How many 4 digit numbers are there which contain not more than two different digits?
As usual, I will highlight my attempt:
I can have 9 numbers using only 1 digit, e.g. $1111, 2222, \dots 9999$ = 9 digits
Using two digits out of 9 (excluding 0) (selected in $\,^{8}C_{2}$ ways), I can arrange them in $4!$ ways. Furthermore, I can use one digit out of the selected 2 once or thrice (e.g. $2111$ or $2221$) or simply both digits 2 times (e.g. $2288$, $6677$).

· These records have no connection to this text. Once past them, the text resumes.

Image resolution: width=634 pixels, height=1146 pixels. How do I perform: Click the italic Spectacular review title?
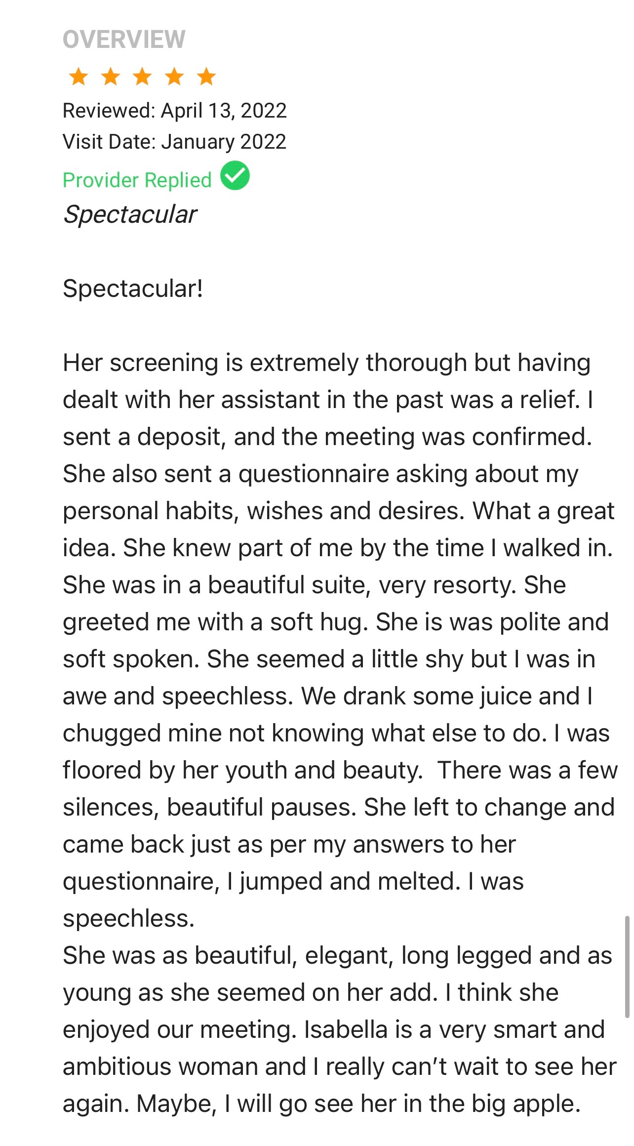point(130,215)
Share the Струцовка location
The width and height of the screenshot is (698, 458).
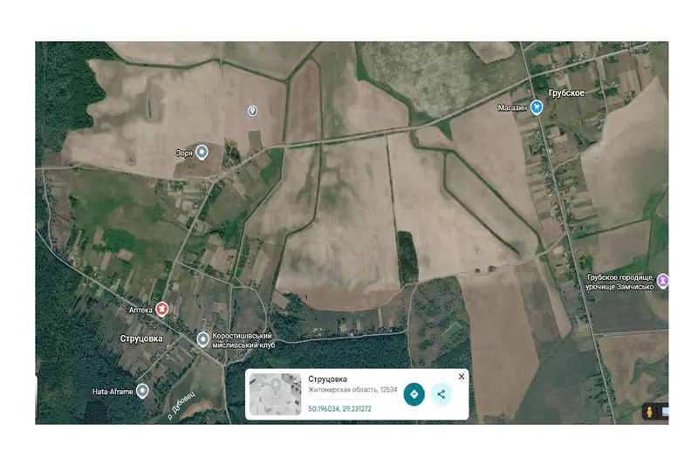tap(441, 394)
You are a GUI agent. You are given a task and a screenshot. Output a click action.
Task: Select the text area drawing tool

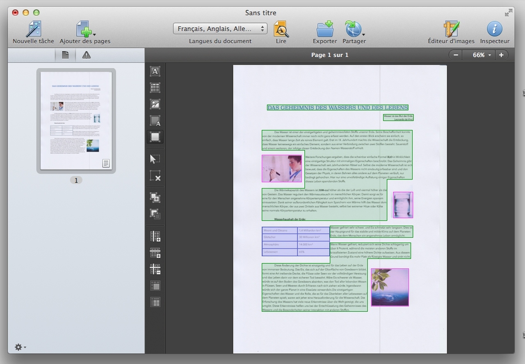(x=155, y=71)
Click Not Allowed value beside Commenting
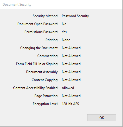The width and height of the screenshot is (123, 127). [x=71, y=56]
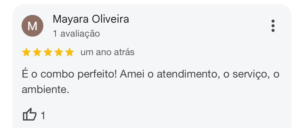Click the word "ambiente." in the review

point(45,89)
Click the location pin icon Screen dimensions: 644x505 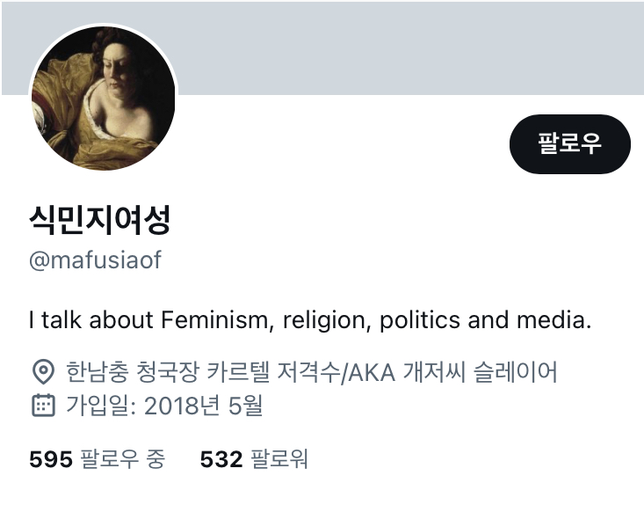coord(42,372)
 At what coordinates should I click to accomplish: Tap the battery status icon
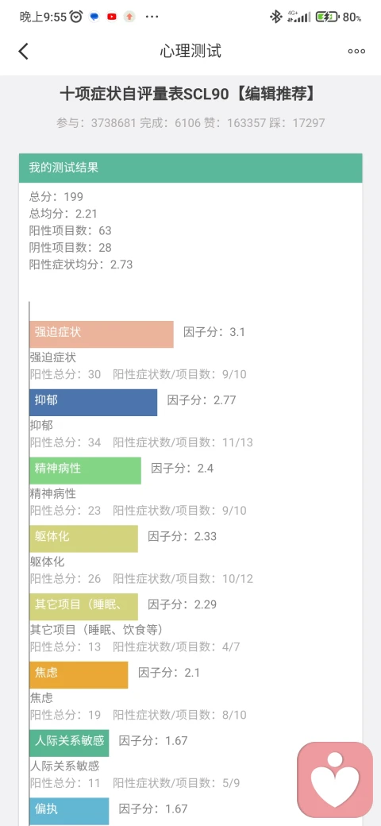[327, 17]
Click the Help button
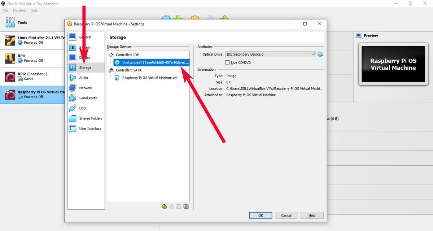Screen dimensions: 433x231 point(312,215)
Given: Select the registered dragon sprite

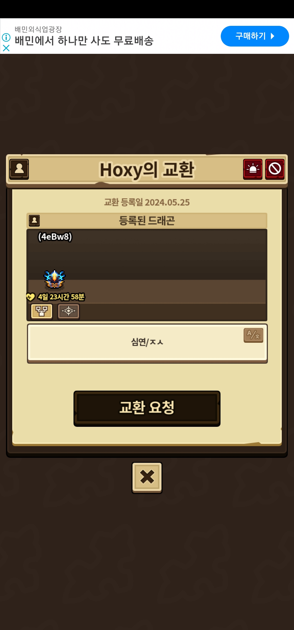Looking at the screenshot, I should (54, 279).
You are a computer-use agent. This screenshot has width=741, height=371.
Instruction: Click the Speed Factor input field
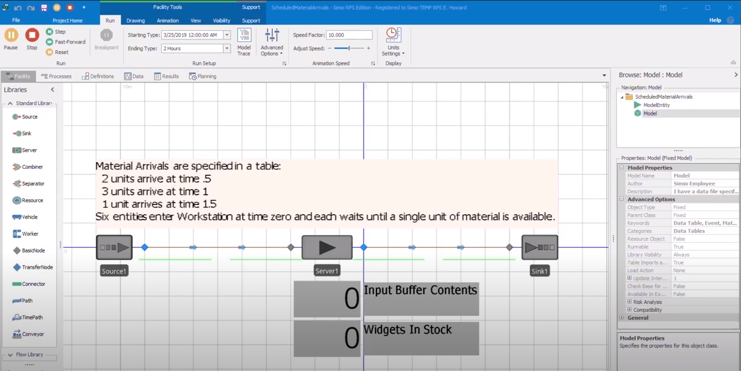349,35

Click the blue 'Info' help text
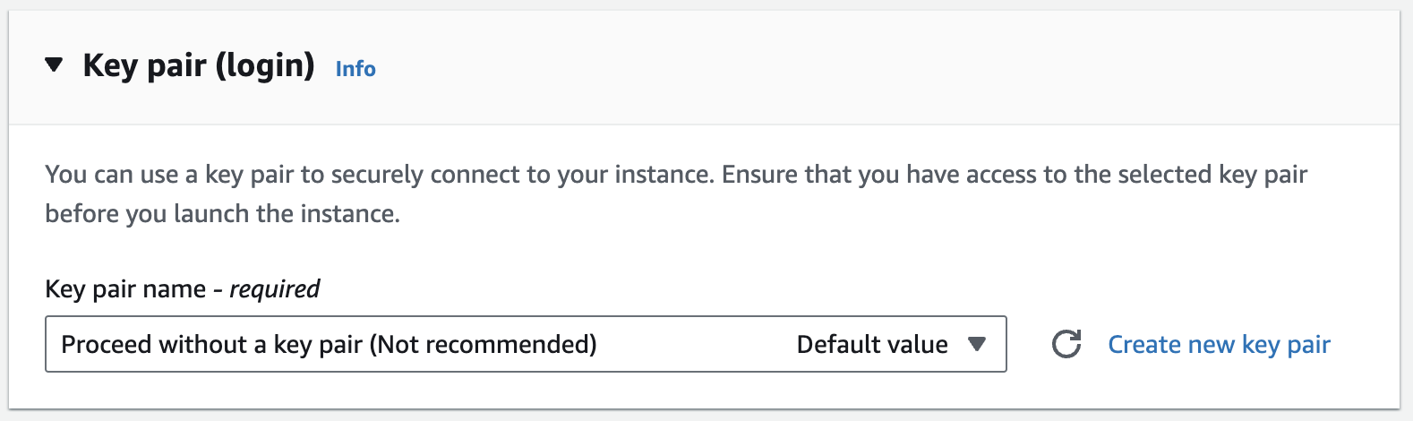pyautogui.click(x=355, y=69)
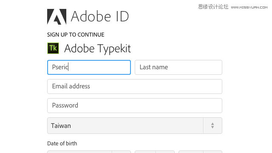Click the Date of birth label
The height and width of the screenshot is (153, 272).
click(x=62, y=144)
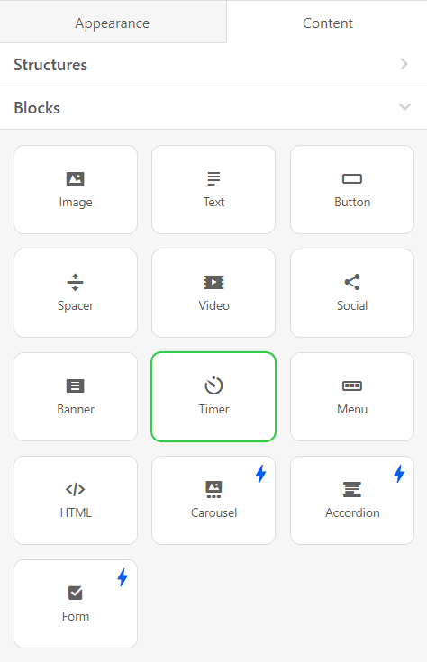Choose the Button block icon
The image size is (427, 662).
[352, 179]
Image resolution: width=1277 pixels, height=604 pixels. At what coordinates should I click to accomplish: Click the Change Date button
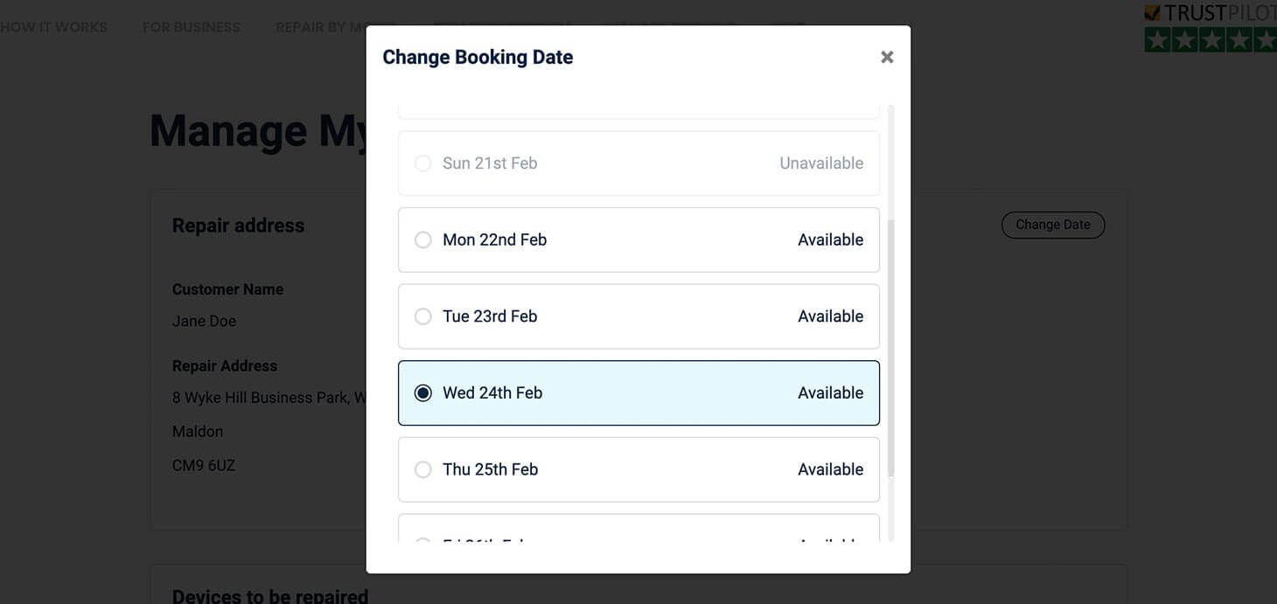1052,225
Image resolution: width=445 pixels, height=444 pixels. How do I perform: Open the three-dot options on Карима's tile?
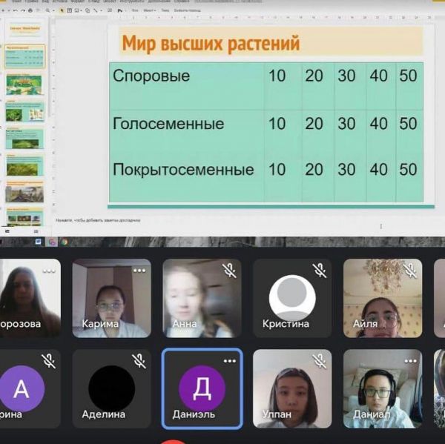click(139, 271)
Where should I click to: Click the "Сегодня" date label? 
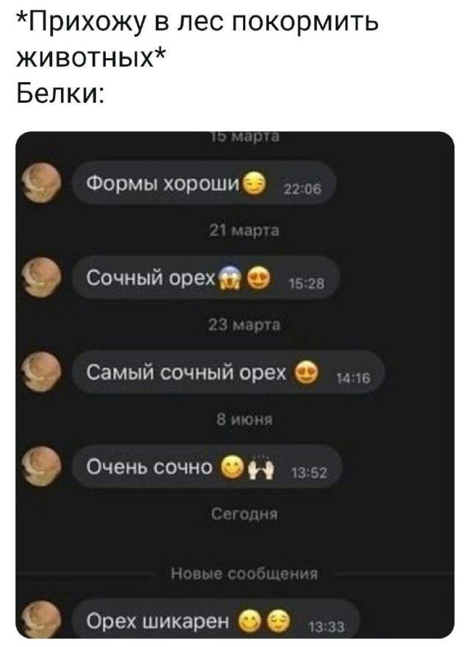point(245,514)
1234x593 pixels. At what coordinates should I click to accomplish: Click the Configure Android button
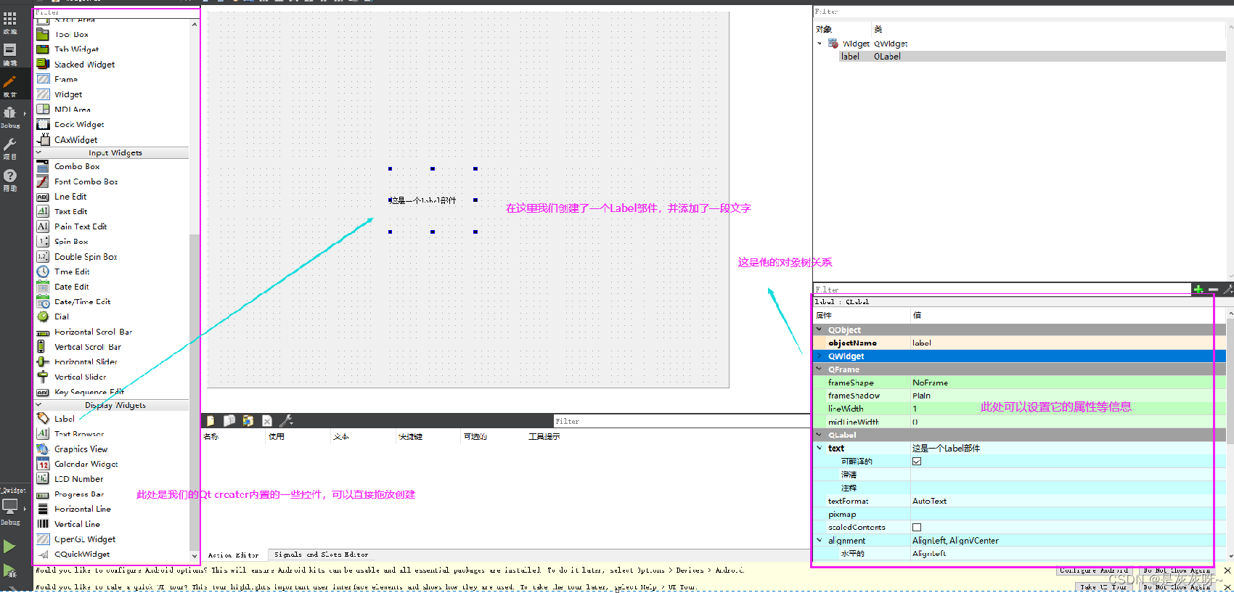[x=1094, y=570]

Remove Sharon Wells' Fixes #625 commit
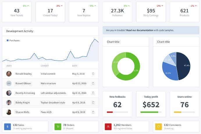pos(93,112)
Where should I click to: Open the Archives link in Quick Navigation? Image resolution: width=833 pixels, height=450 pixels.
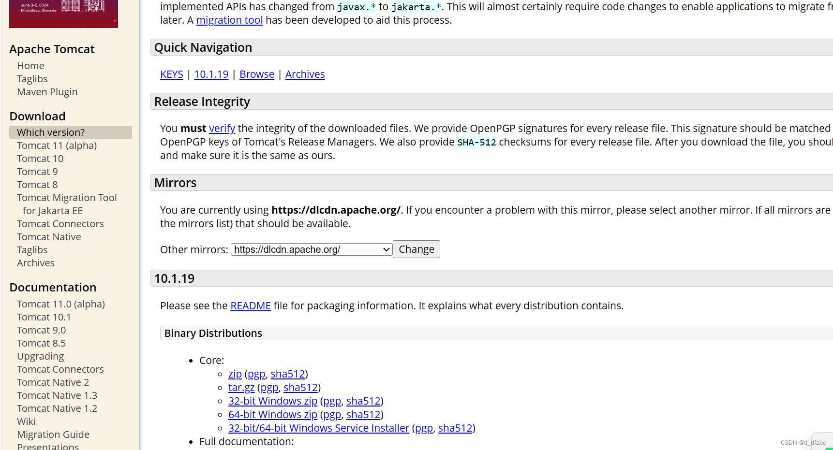coord(305,74)
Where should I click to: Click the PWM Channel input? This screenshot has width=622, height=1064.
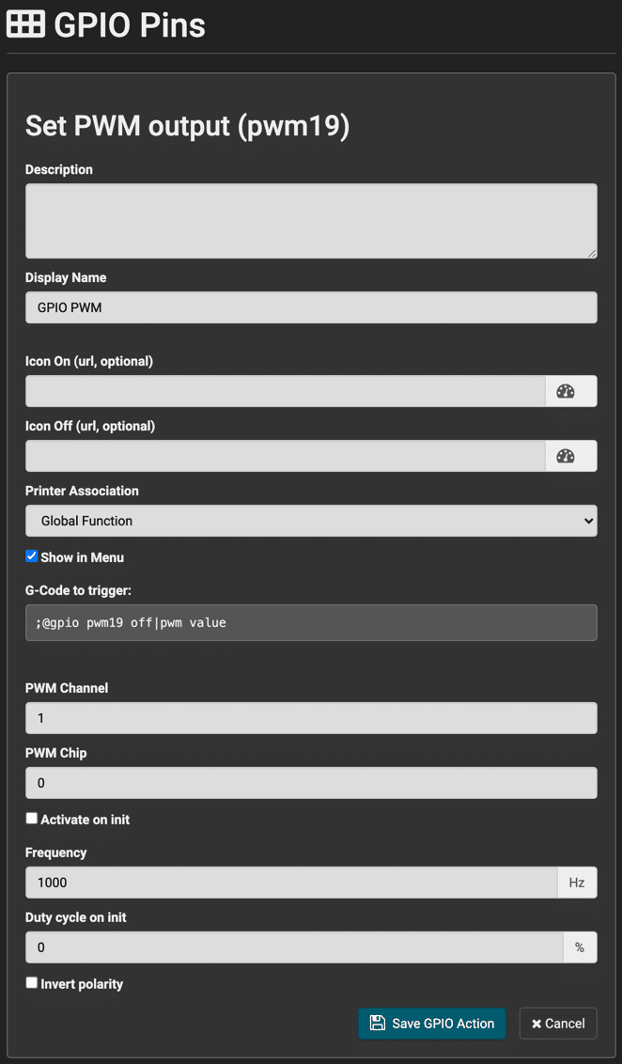click(x=311, y=718)
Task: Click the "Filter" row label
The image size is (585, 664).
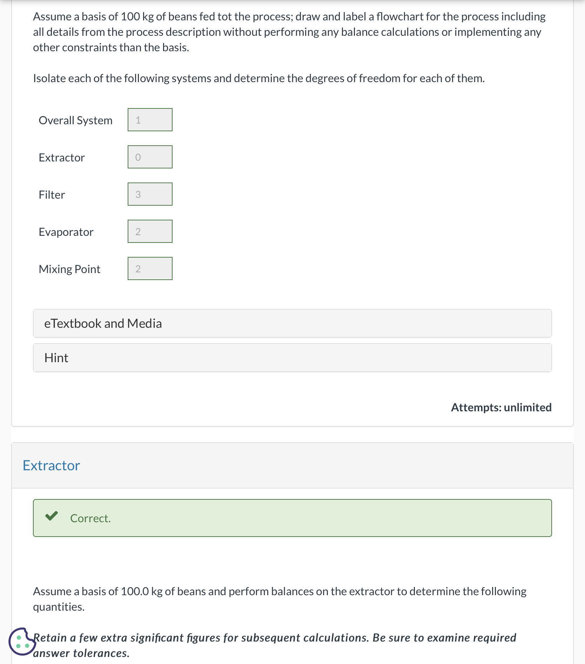Action: [x=52, y=195]
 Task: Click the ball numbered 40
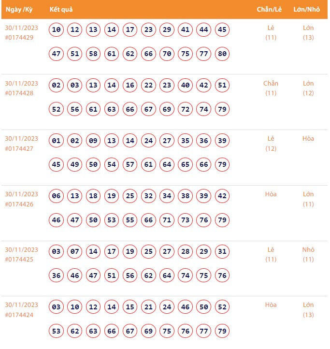pos(185,85)
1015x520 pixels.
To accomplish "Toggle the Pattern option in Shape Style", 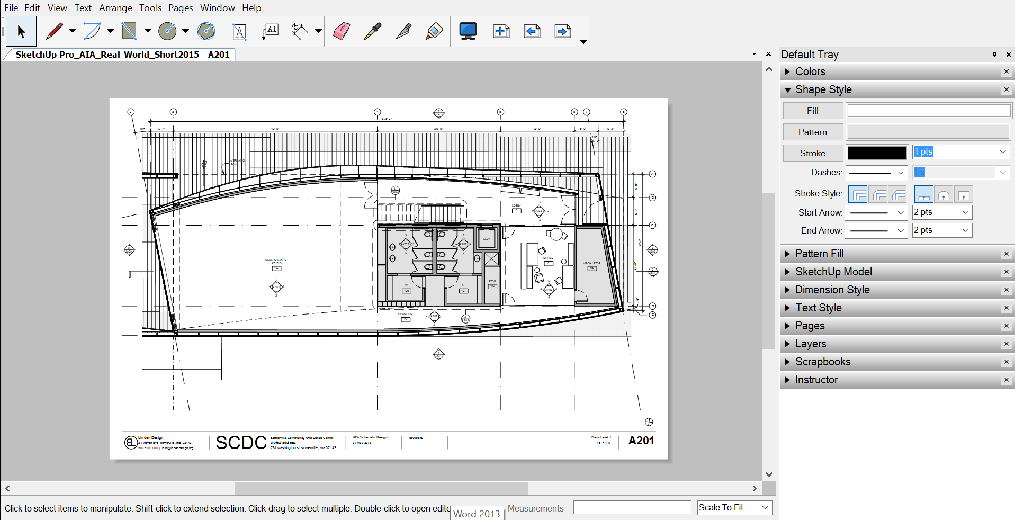I will point(812,132).
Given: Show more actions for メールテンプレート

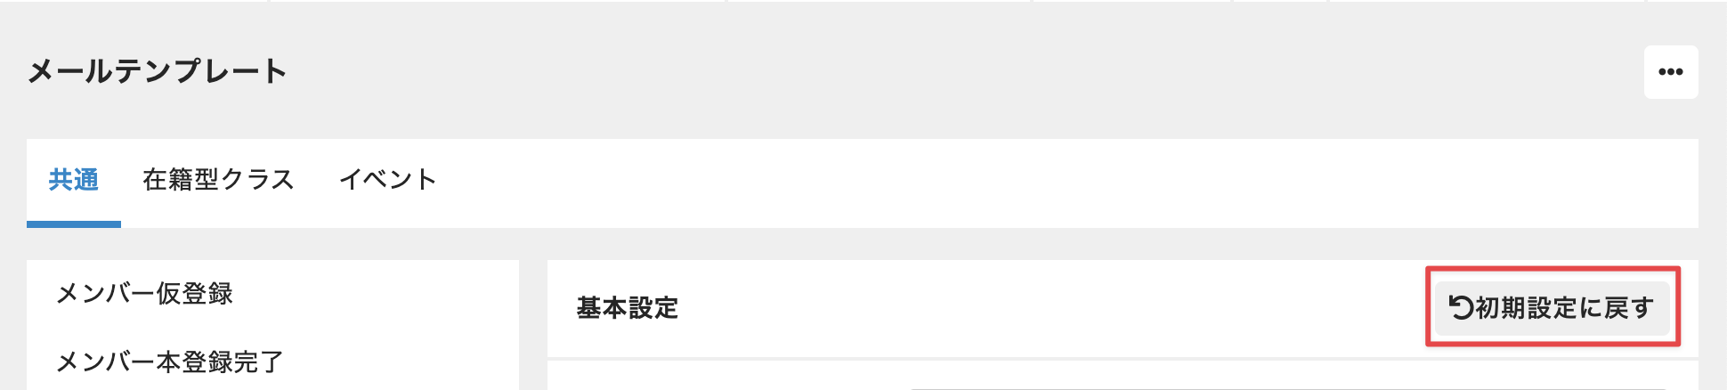Looking at the screenshot, I should (x=1670, y=72).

Hence I get: $\,^{8}C_{2} \times \left(\frac{4!}{2!\times2!} + \frac{4!}{3! \times 1!}\times 2\right) = 392$
Finally, I consider numbers with zeroes. With zero selected as a digit, I have 9 options for other digits. And using the same logic as in 2) I can have either 1 zero ($8880$), 2 zeroes (e.g. $8800$) or 3 zeroes in a number ($7000$). This gives me $9\times \left( \frac{4!}{2!\times2!} + \frac{4!}{3!\times1!} + 1\right) = 99$
the above 3 steps yield a total number of $9+392+99=500$
However, the answer i have with me is $576$.